For Jamie Dimon, it's a free country; others must pay

America's favorite banker is at it again.

At the posh gathering of the world’s global financial elite at Davos, Switzerland, J.P. Morgan Chase’s CEO has been whining that bankers have been scapegoated for the financial collapse.

You might be inclined to have some sympathy for Dimon, who got whacked with a 50 percent pay cut last year after his bank lost nearly $6.2 billion, and possibly up to $9 billion, in the notorious “London whale” trades, in which a J.P. Morgan Chase employee speculated with federally-insured deposits, as part of a hedging strategy gone awry – bets intended to reduce the bank’s risk increased it instead.

So Dimon was only paid $11.5 million and lost the distinction of being America’s highest paid banker.

If you don’t have your scorecard handy, Dimon is the one banker who managed to emerge from the financial collapse with his reputation intact, because of the widely held perception that J.P. Morgan had managed its risk well, avoiding the worst excessive behavior that typified too big to fail banks.

But since then Dimon and his bank have been tarnished by his continuing swaggering arrogance and revelations of the bank’s own numerous misdeeds.

He’s a fierce, if smooth, advocate for his fellow bankers against increased financial regulation. The “London whale” debacle, which he initially dismissed as a “tempest in a teapot” before going on Meet the Press to acknowledge the bank’s gargantuan mistakes, has not increased his capacity for introspection or self-criticism.  “Life goes on,” he observed blithely.

Federal regulators ordered the bank to improve risk management in the wake of its stupendous London whale losses and to tighten money-laundering controls. A Senate subcommittee is also investigating the London whale trades.

Nor did the London whale losses increase his humility. Last August, Dimon came out roaring in an interview with New York magazine, saying he was not going to be one of those wimpy bankers afraid to criticize increased bank regulation because of fear of retribution. “We recently had an event with a hundred small bankers here, and 85 percent of them said they can’t challenge the regulation because of the potential retribution,” he told New York’s Jessica Pressler. “That’s a terrible thing. Okay? This is not the Soviet Union. This is the United States of America. That’s what I remember. Guess what,” he said, almost shouting at Pressler. “It’s a free. Fucking. Country.”

It may be a free country, but taxpayers and customers are going to pay dearly for J.P. Morgan Chase’s business practices.

Here’s a list of some of the controversies surrounding J.P Morgan:

• The New York Times recently reported that when outside analysts discovered serious flaws in thousands of mortgages that were packaged into securities by J.P. Morgan Chase, the bank either ignored the criticisms or watered them down. Evidence of J.P. Morgan’s handling of the outside reviews surfaced in emails disclosed in a lawsuit brought by investors who said they were misled about the value of the $1.6 billion in the packaged mortgage investments.

• [Task prompt]:
Copy the stretch from "You might be" through "increased it instead." word for word from the text about Jamie Dimon.

[Extracted data entries]
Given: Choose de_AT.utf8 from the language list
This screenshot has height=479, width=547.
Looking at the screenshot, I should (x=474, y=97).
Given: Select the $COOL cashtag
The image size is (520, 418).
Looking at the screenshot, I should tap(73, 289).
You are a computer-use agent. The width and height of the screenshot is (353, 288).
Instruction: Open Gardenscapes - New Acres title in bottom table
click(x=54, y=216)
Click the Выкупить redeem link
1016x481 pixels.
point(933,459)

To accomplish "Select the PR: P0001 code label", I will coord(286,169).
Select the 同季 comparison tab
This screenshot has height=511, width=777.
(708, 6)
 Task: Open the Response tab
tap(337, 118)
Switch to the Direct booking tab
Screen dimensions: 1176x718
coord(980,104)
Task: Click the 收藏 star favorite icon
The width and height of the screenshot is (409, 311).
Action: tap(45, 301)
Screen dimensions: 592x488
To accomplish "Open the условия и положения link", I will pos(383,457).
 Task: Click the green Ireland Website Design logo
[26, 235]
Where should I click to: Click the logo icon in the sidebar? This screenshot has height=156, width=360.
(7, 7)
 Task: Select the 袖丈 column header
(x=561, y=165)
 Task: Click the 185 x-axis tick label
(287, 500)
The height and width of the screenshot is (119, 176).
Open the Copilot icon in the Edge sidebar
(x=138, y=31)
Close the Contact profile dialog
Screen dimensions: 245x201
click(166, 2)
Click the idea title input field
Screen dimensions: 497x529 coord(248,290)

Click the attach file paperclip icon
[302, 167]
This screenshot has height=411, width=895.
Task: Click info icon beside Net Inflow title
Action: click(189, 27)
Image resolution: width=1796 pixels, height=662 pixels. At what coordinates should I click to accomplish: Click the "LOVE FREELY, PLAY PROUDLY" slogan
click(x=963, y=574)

• [Answer]:
You might be inclined to have some sympathy for Dimon, who got whacked with a 50 percent pay cut last year after his bank lost nearly $6.2 billion, and possibly up to $9 billion, in the notorious “London whale” trades, in which a J.P. Morgan Chase employee speculated with federally-insured deposits, as part of a hedging strategy gone awry – bets intended to reduce the bank’s risk increased it instead.